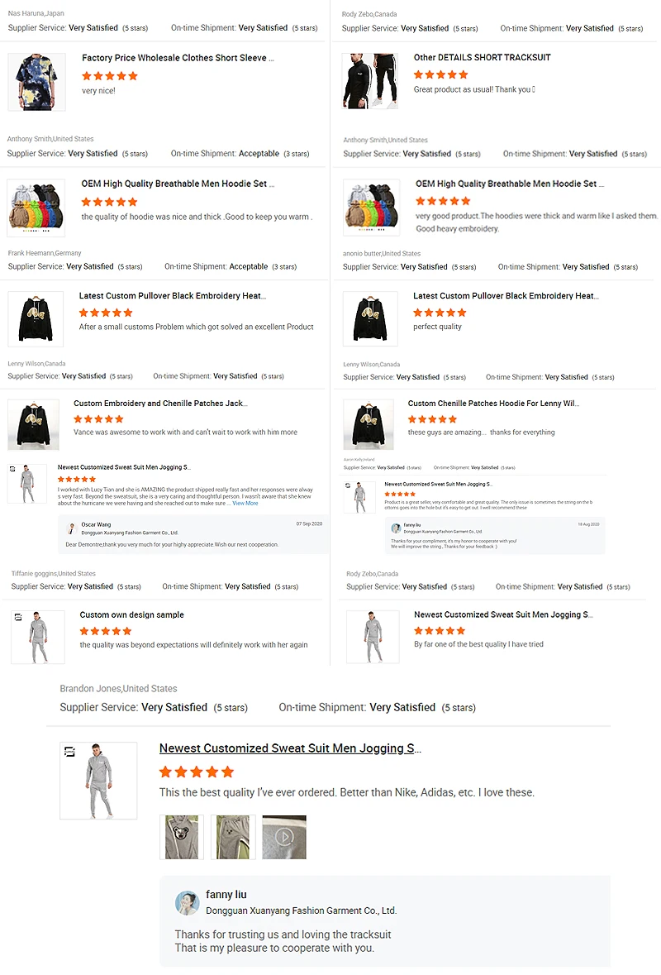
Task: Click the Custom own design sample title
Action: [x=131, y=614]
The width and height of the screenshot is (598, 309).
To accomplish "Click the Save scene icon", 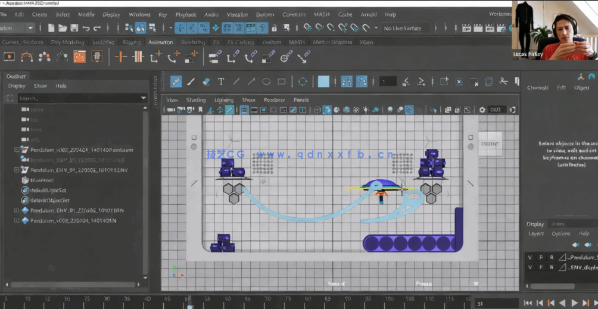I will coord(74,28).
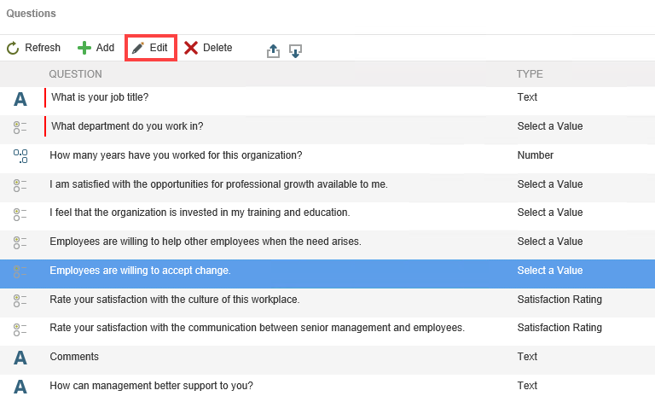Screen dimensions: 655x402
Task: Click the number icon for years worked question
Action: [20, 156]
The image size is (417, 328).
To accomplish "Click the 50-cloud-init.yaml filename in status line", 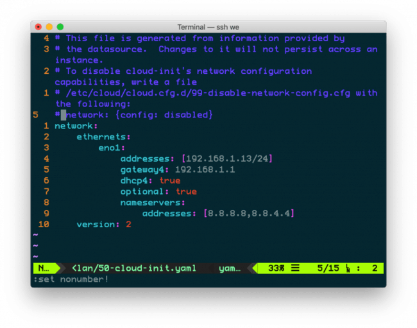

Work order → Only one thing is required: an exact printout of the lines from the line containing "The image size is (417, 328)." through the last line of the records, pictures excluded.

Response below →
The image size is (417, 328).
To accomplish "Click the 50-cloud-init.yaml filename in status line", 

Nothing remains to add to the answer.